WHAT TO DO: Please say how many lines of the listing hold "agent", with no other words in the answer.

━━━━━━

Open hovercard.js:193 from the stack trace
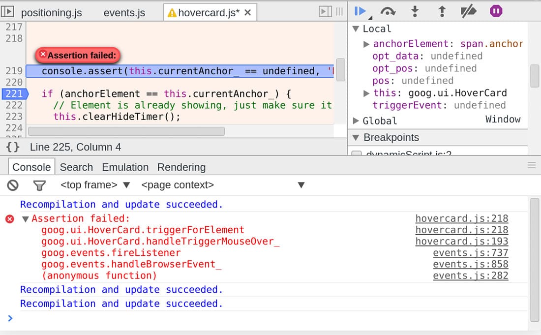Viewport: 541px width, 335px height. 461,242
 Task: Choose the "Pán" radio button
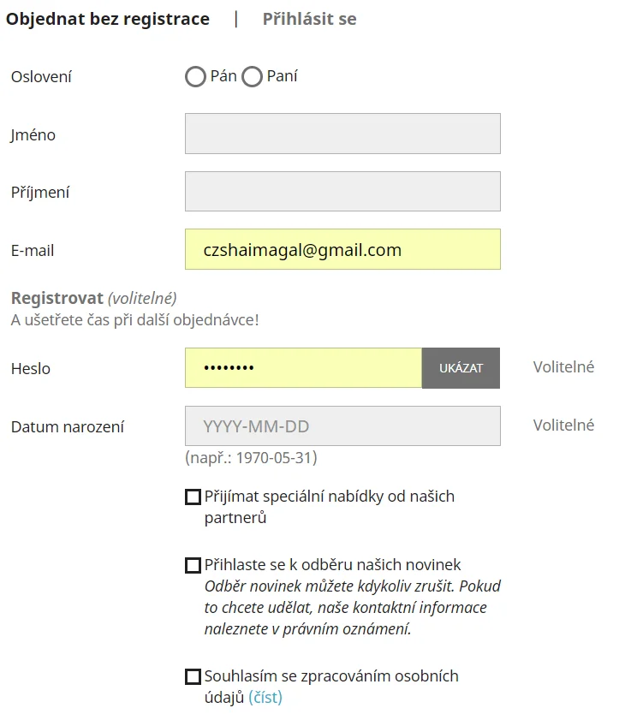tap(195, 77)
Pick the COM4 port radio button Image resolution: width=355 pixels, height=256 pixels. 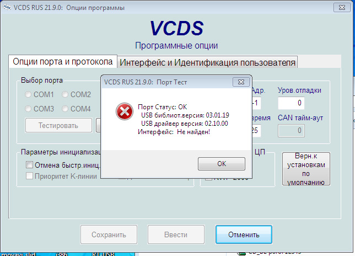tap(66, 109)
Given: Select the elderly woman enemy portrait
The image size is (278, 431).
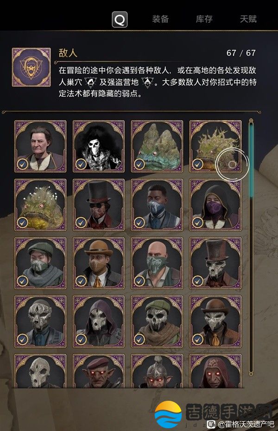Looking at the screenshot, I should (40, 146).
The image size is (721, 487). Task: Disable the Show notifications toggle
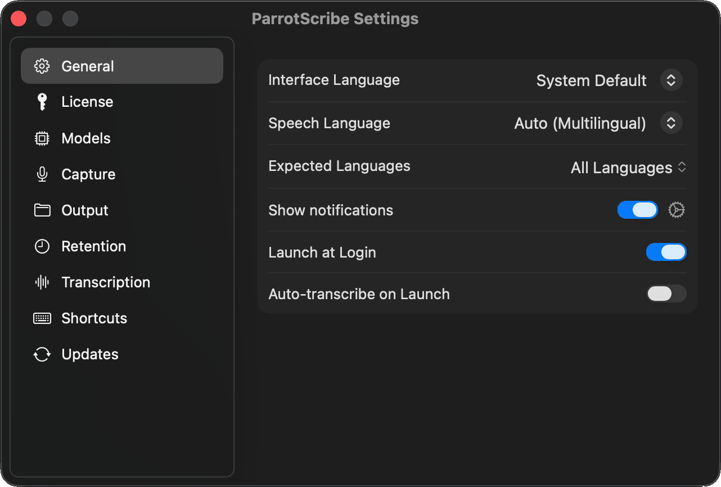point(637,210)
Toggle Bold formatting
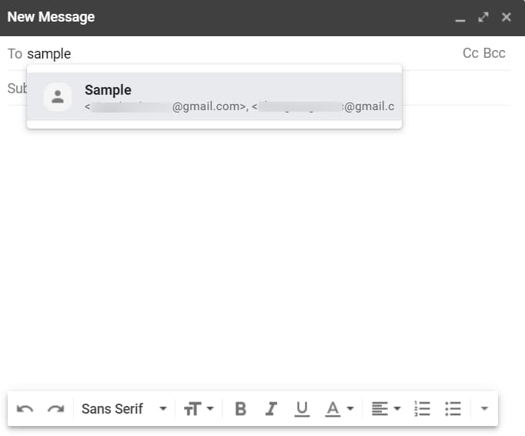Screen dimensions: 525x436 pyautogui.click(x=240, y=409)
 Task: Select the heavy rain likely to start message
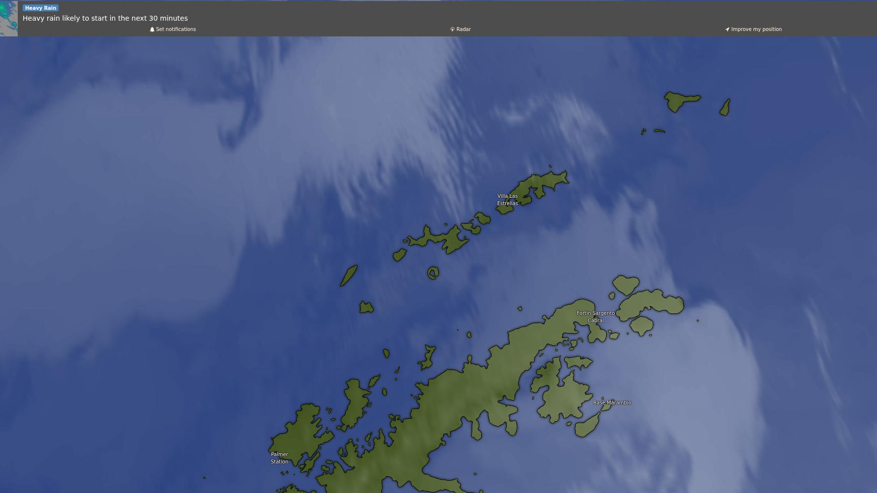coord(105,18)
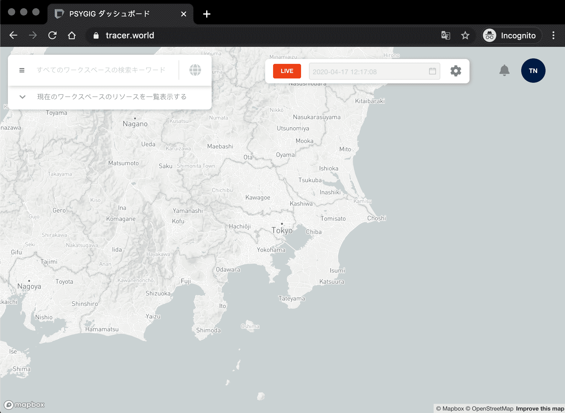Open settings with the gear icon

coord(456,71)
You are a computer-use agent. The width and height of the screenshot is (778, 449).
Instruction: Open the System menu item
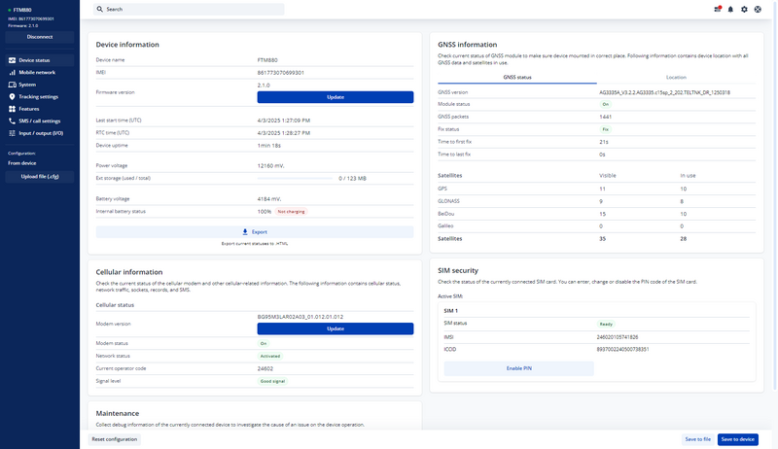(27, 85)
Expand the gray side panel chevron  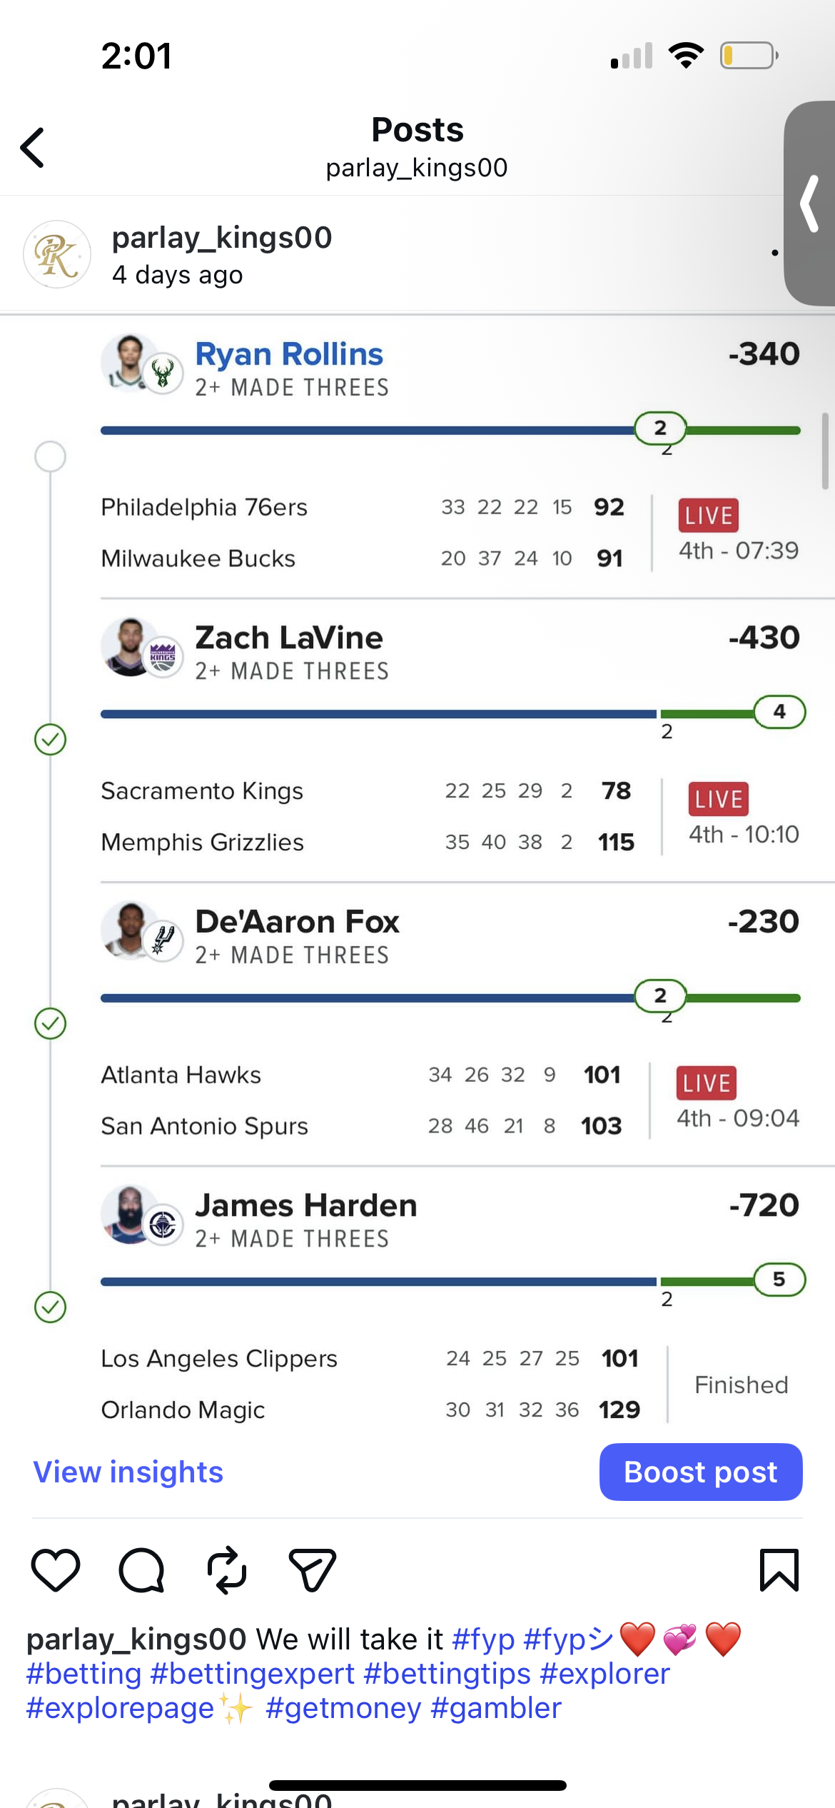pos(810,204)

━━━━━━

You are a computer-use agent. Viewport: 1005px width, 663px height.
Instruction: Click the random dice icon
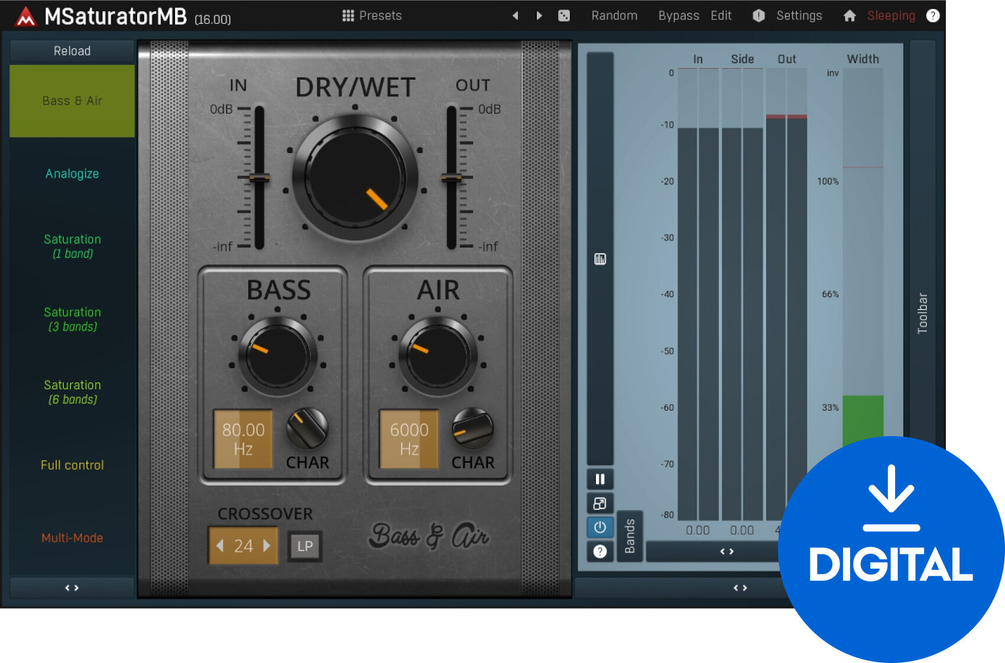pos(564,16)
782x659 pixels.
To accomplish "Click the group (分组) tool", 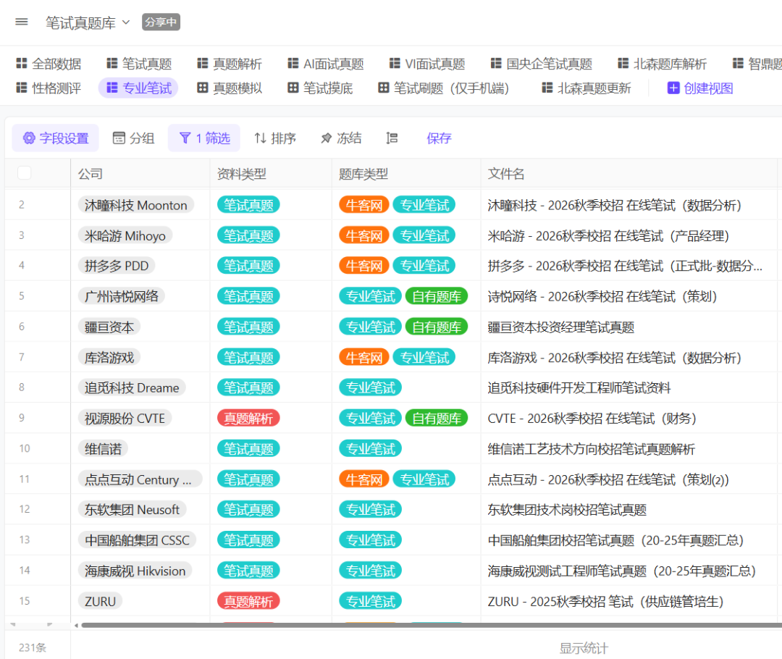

━━━━━━

FINISHED TASK: 2